> **WORK TO COMPLETE**: From the line containing "You are a computer-use agent." down to the final line of the entries below, return each line exactly and drop the pictures.

= Beginning of Section =

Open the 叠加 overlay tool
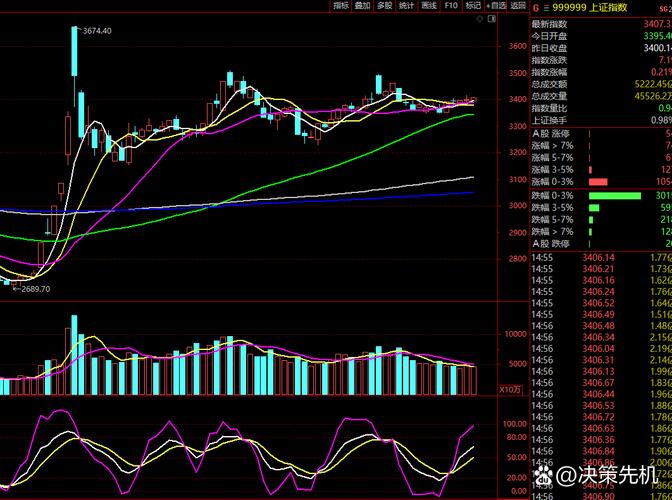The height and width of the screenshot is (500, 672). (362, 6)
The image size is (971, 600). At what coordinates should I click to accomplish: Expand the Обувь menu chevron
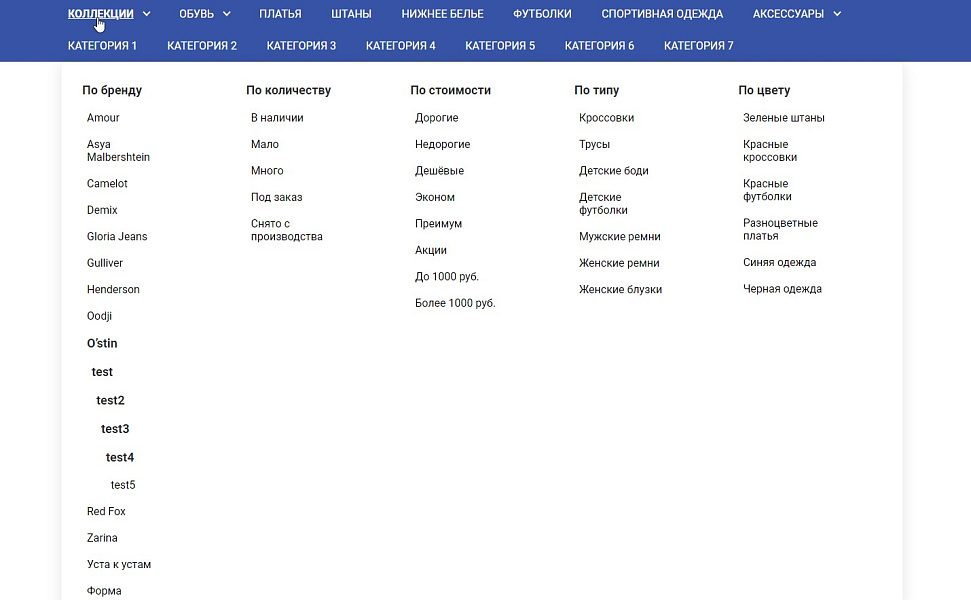click(227, 14)
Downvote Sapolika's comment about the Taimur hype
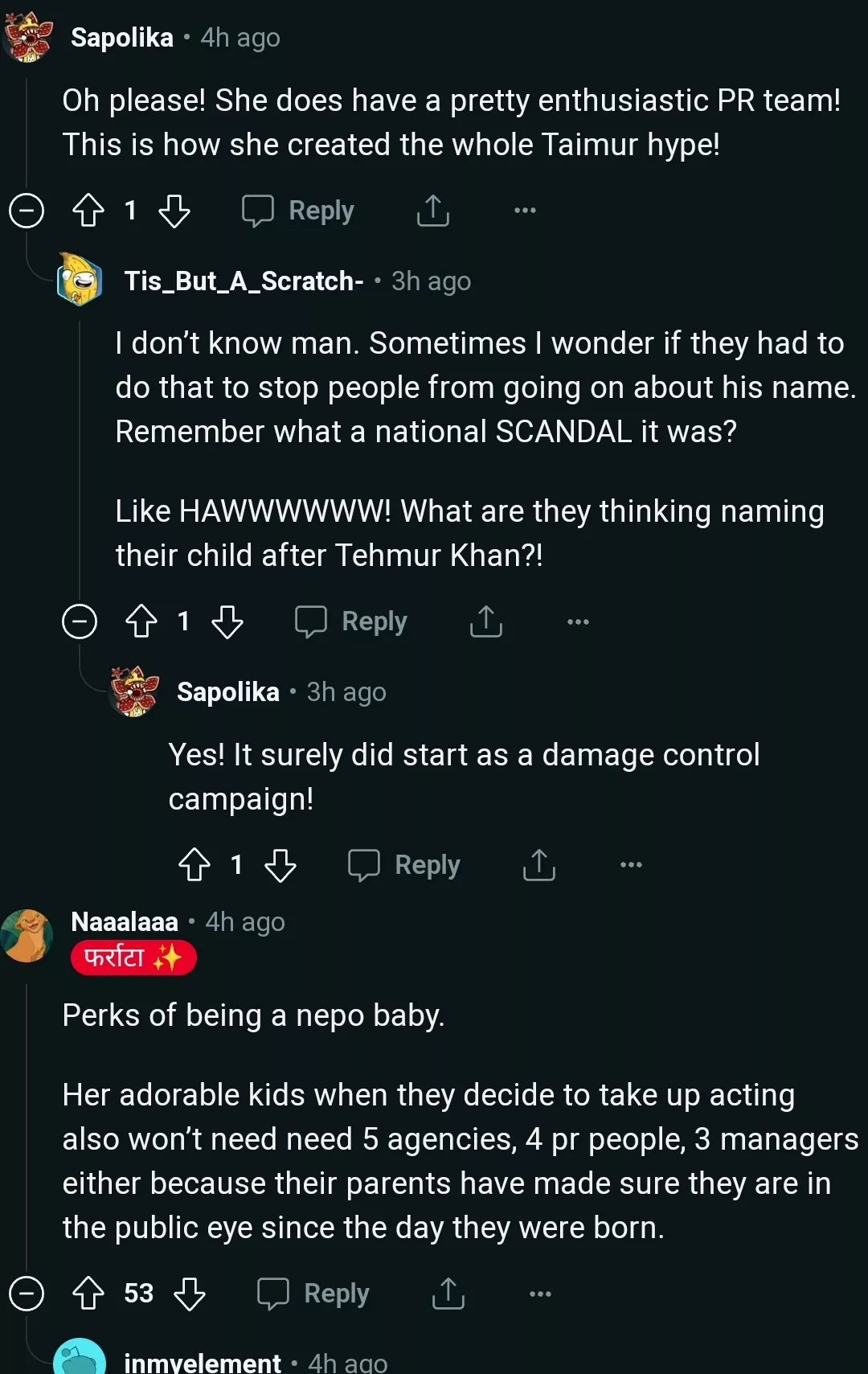The height and width of the screenshot is (1374, 868). (174, 211)
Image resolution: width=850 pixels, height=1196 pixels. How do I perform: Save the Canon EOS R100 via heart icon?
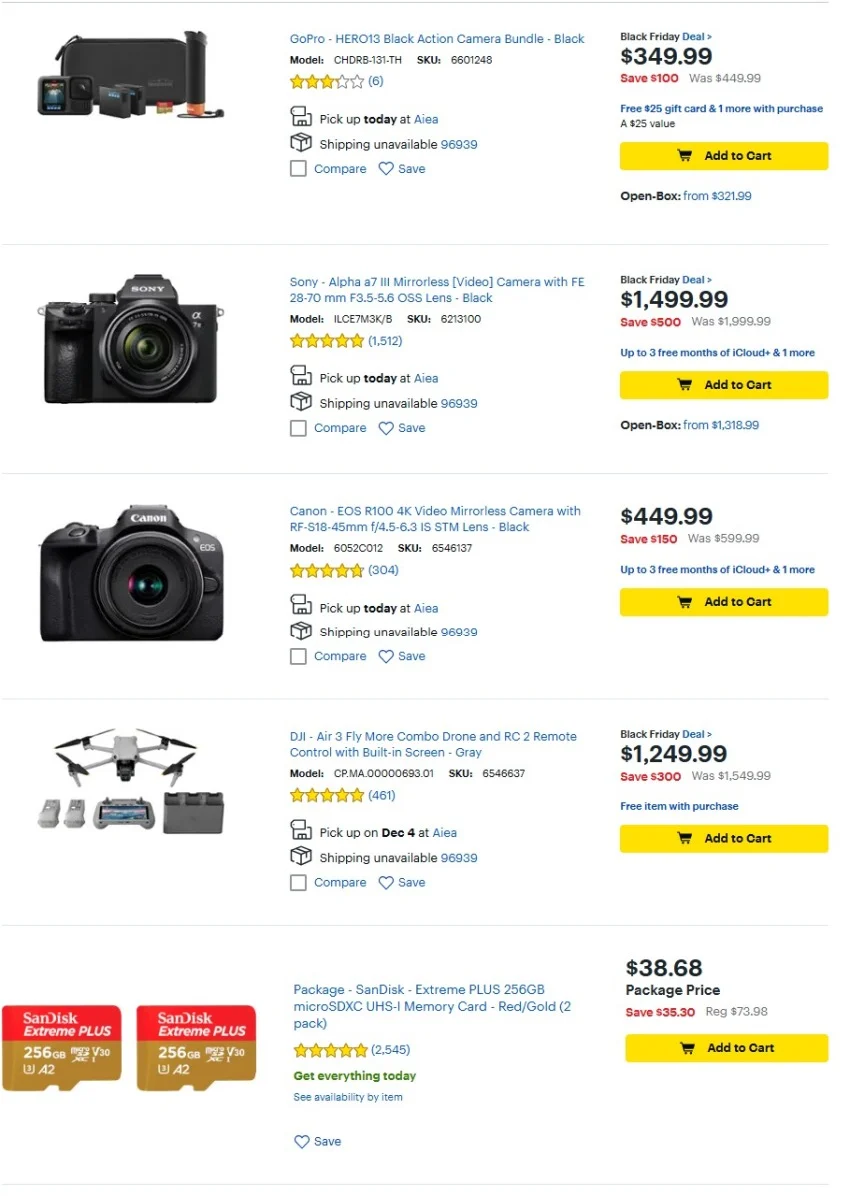[386, 656]
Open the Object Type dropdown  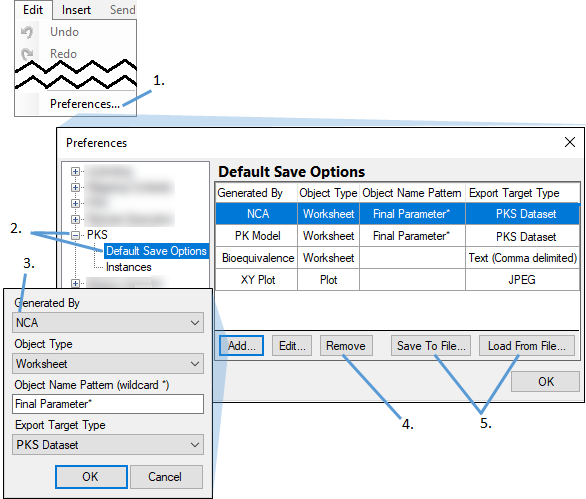tap(108, 364)
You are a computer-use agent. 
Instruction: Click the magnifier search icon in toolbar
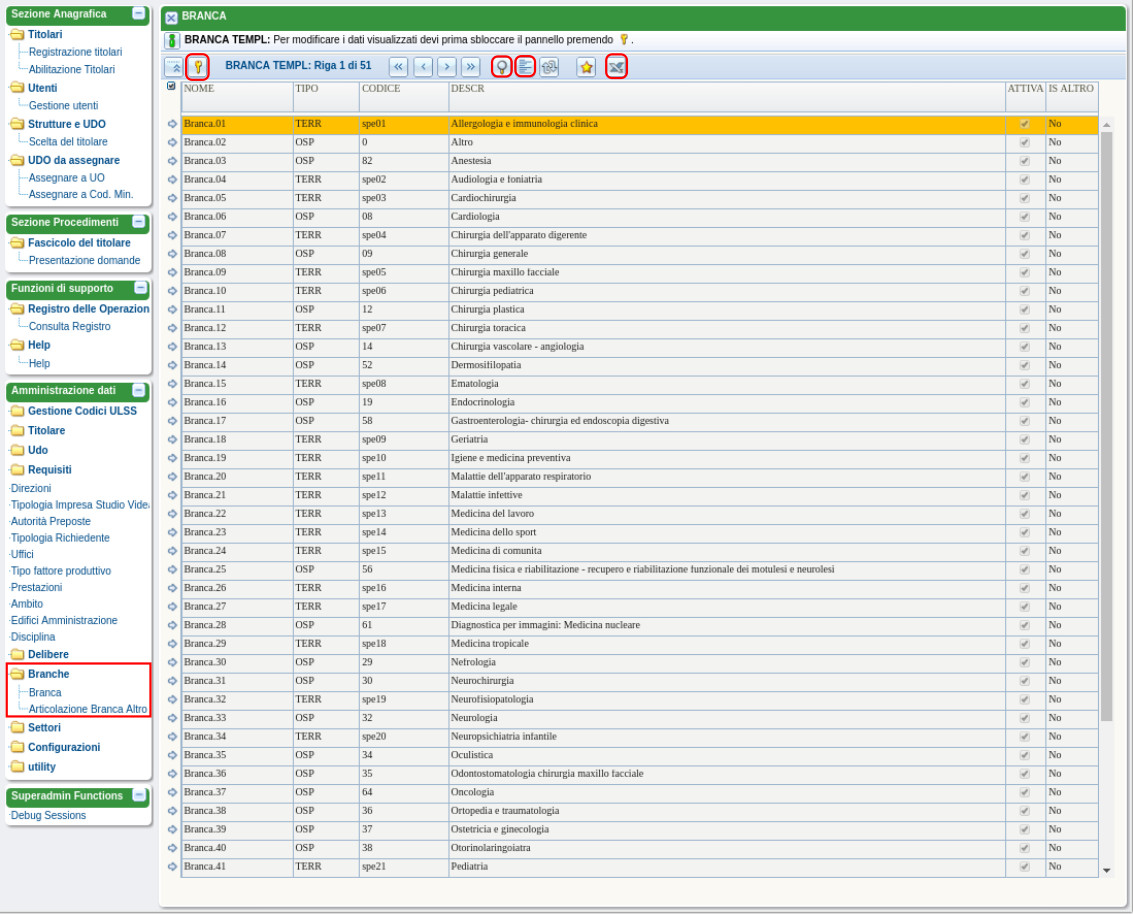click(x=502, y=67)
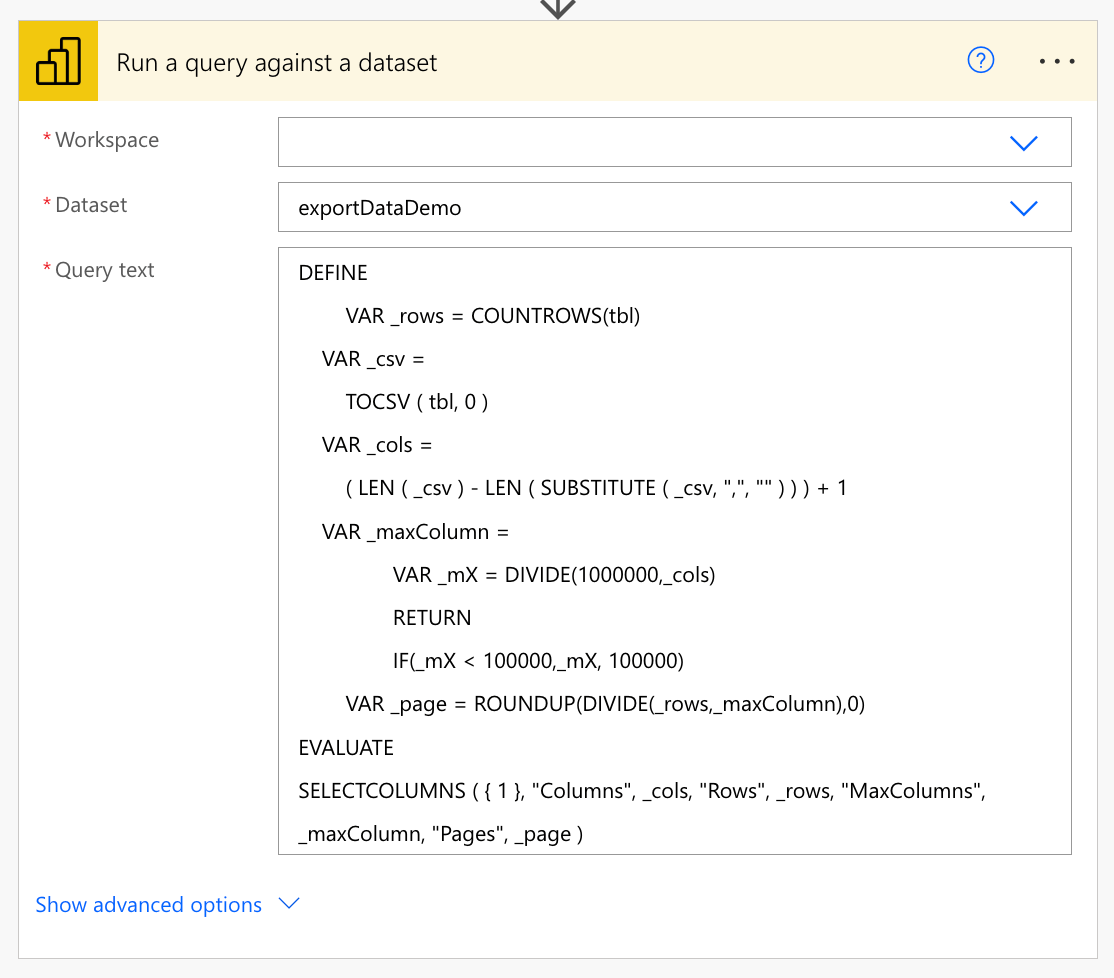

= End of Section =

> **RESULT OF THIS EXERCISE**:
You are a computer-use agent. 
Instruction: Click the magnifier search icon in toolbar
click(x=502, y=67)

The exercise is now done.